Local man leaves behind the hustle of the city

When most people get tired of the stress that comes from living in a big city, they usually just whine and complain. Not many move their entire family to a desolate seven-acre area in the middle of a wooded state park. Edgar Chattin did just that.

When Chattin became weary of the city life, he moved his family to the rural area of Wakulla, just south of Tallahassee.

“I got fed up with the consequences of the city,” Chattin said. “A country boy, you can’t take him out of the woods.”

Chattin was a guest speaker for USF’s library celebration of Native American month on Wednesday inside the Grace Allen Room of the Library.

He told of his move from the city to the country and his move from poverty to starting and owning a successful worldwide knife-making business.

Chattin grew up carrying knives in Palm River, now known as Clairmel City.

“My daddy let us tote knives; a knife to a country boy is not a weapon,” Chattin said.

When Chattin was a child, Clairmel was a rural area that was close in proximity to the city of Tampa but very different in culture. People would hunt and grow their own food in Palm River.Andrew Huse, a USF senior archivist, interviewed Chattin for the Library.

“As a kid, he hunted quail, and when the kids would come (home from school) with him, they would talk for days and sometimes years about how his family lived,” Huse said.

Added Chattin, “We ate turtles and possums and quails. When I was 14 years old, my mama hardly didn’t see me because I was always in the woods.”

Chattin said that he and his brothers would make their own knives. He always has been and always will be a hunter.

“We did not have any money, so we would build our own knifes,” Chattin said.

Chattin and his brothers would make not only knives, but also bows, arrows and tomahawks.

Other kids he grew up with would make bows and arrows out of tree branches, but he made them out of steel he found lying around.

As Chattin aged, his life slowly began to assimilate into a city life, working from nine to five as an industrial mechanic.

After his wife passed, he said he could not live his life in the congested city.

He saved for four years, sold everything except his pick-up truck and bought seven acres of land in rural Wakulla.

Chattin said that he would own an archery shop in the town he moved to or would make knives for a living.

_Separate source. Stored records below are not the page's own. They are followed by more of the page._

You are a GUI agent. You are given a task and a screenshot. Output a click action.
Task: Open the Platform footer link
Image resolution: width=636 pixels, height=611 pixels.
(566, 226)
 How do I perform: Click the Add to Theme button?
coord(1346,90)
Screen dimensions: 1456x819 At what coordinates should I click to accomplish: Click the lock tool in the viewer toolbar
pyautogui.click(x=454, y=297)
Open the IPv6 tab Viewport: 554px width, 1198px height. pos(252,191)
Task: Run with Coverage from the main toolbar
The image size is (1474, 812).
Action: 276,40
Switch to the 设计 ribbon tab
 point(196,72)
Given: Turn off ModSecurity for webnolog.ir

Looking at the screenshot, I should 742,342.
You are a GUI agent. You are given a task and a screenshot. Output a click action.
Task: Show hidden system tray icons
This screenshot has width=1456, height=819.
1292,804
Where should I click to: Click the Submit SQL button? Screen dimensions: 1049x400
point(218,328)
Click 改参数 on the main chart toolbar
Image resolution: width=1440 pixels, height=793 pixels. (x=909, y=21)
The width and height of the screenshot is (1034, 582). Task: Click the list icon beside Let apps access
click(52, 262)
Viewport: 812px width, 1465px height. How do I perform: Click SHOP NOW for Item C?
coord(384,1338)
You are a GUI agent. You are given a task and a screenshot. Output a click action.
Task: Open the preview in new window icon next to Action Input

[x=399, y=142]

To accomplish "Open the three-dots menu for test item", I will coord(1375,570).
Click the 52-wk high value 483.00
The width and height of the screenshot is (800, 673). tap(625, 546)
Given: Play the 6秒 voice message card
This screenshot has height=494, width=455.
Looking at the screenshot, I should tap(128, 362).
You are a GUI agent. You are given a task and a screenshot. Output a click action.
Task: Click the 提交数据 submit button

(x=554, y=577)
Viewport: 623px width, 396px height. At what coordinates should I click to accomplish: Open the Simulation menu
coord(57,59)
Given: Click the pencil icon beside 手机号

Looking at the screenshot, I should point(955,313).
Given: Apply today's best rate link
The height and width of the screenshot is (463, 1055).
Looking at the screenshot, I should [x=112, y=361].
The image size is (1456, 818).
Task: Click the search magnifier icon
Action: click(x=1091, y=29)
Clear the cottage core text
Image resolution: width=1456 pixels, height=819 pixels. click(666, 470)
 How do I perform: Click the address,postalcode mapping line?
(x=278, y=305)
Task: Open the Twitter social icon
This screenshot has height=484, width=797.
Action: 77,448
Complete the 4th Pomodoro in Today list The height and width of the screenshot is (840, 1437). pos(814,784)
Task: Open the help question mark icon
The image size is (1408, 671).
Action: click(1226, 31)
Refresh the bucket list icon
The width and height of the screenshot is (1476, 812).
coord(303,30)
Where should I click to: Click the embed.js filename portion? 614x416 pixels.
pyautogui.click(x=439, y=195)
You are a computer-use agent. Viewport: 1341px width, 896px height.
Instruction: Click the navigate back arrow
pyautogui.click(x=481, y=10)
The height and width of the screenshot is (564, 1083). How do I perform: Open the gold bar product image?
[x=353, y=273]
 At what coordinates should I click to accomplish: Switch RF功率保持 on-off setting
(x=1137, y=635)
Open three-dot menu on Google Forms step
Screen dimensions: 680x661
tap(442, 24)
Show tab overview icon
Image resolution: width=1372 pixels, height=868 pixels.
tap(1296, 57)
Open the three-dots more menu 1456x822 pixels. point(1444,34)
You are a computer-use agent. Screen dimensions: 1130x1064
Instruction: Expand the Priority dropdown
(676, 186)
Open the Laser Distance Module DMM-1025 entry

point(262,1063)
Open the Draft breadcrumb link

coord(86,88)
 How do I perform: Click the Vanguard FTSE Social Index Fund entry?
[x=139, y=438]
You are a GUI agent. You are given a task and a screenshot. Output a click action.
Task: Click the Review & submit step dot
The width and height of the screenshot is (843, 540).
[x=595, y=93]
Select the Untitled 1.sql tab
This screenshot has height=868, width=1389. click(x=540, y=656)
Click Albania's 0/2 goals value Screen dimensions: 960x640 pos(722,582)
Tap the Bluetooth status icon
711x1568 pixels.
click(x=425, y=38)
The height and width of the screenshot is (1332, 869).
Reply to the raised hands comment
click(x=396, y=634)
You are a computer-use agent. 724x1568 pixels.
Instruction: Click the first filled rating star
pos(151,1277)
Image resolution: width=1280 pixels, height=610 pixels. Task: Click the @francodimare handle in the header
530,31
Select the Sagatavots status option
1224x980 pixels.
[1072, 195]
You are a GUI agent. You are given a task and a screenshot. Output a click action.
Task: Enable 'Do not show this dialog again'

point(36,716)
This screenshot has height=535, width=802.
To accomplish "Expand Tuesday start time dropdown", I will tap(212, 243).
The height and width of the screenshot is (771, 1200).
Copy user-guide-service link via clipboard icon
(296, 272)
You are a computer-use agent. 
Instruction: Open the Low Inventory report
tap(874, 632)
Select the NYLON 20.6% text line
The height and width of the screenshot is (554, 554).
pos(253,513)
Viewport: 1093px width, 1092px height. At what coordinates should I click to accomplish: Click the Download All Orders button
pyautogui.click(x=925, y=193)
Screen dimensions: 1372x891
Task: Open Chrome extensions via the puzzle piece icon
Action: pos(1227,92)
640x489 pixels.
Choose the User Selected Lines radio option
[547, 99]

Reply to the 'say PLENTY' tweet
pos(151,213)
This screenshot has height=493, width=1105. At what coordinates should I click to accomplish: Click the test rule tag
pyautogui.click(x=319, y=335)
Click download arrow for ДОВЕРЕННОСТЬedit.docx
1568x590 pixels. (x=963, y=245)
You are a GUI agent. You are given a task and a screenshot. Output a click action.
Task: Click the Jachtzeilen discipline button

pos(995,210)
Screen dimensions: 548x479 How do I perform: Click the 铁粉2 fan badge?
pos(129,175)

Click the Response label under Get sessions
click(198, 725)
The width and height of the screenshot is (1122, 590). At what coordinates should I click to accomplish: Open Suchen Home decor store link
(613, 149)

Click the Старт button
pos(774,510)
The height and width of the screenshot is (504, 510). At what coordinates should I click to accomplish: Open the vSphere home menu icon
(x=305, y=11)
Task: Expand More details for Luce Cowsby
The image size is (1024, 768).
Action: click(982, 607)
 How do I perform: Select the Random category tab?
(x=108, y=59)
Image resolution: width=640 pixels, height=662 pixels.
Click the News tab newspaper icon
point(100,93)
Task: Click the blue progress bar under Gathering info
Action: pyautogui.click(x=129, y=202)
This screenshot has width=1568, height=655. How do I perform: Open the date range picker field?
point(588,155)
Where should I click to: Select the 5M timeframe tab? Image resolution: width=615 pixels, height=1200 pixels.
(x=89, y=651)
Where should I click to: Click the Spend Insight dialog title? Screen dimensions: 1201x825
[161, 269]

When he moved, he said he became very ill and lost all of his money.

“The hospital took some – no all – of my money,” he said.

He used his last $14 to drive to a shop north of Tallahassee to sell knives and tomahawks made from his wife’s vacuum bottom. That was the beginning of his now global business.

He makes knives from old parts normally thrown away. He is best known for making knives from old railroad spikes.

During Chattin’s lecture, he mentioned that he has fashioned knives from the spikes of the oldest railroad in Florida, the St. Marks railroad.

He said that while the historic railroad was being pulled up and replaced by a bike trail, he went to the contractor and bought two trucks that were full of old railroad parts for $150. He joked that he still only has about 30 or 40 thousand spikes left.

It usually takes three days for Chattin to make a knife.

“Celebrities own a lot of my knives,” Chattin said, mentioning that former Sen. Trent Lott owns one.

Chattin has been making knives for more than 19 years and has sold knives in every state and more than a dozen countries around the world. Chattin said that he recently took down his company Web site because the demand for his knives was overwhelming.

“I am retiring now, it seems there is always a lot of work,” Chattin said.